*REQUIRED ACTION A:* In the passage on hard drives and solid state drives, why can't the drive in the MacBook Air be replaced after a drive failure?
*REQUIRED ACTION B:* Does the passage on hard drives and solid state drives agree with each statement below? Answer yes or no for each and quote the deciding words. (i) A solid state drive is less likely than a mechanical drive to be damaged by mechanical shock. (ii) USB thumb drives use a different cell technology from SSDs. (iii) USB thumb drives should generally be replaced after 2-3 years of use.

*DOCUMENT SECTION:*
--------------------------------------------------

Both conventional mechanical hard drives and solid state drives have their strengths and weaknesses.

A solid state drive (SSD) is much less likely to be damaged by mechanical shock as there are no moving parts. Then again in the event of a drive failure, the drive in the MacBook Air cannot be replaced because the "drive" is mounted directly on the motherboard.

While the life of USB thumb drives is rather poor - you generally want to replace them after 2-3 years of use - we cannot predict SSD durability from them because although they use the same multi-level cell technology, the SSD uses wear leveling software to stop wear being concentrated on the just a few cells and large numbers of spare cells to replace the functionality and save the data of cells which start to fail.

--------------------------------------------------

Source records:

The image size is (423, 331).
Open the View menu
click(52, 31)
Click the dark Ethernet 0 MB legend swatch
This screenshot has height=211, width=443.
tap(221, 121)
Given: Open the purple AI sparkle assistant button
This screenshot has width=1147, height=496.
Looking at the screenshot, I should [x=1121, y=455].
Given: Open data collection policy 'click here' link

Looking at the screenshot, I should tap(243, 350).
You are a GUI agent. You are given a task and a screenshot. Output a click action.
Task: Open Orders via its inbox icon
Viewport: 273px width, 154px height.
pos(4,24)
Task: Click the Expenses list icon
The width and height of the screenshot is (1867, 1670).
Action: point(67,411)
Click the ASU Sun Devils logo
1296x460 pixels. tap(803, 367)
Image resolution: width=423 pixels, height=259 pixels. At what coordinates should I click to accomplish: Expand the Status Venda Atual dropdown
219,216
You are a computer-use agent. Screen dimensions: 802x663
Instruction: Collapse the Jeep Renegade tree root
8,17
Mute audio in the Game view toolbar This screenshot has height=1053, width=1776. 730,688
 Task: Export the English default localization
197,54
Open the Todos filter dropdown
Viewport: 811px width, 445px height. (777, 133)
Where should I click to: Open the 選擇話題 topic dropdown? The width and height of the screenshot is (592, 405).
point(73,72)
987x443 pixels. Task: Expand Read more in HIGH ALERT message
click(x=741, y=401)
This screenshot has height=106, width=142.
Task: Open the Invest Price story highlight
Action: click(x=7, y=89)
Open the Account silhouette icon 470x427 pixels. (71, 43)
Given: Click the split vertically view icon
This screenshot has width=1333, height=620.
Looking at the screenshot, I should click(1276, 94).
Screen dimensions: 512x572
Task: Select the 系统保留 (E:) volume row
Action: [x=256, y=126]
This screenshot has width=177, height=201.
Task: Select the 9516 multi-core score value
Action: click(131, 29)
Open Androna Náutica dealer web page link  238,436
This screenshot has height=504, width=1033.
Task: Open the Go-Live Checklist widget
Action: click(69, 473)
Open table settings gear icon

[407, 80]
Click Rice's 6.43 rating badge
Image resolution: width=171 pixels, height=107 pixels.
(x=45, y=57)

--------------------------------------------------

*ANSWER AREA A:* The "drive" is mounted directly on the motherboard.

*ANSWER AREA B:*
(i) Yes: "much less likely to be damaged by mechanical shock as there are no moving parts"
(ii) No: "they use the same multi-level cell technology"
(iii) Yes: "you generally want to replace them after 2-3 years of use"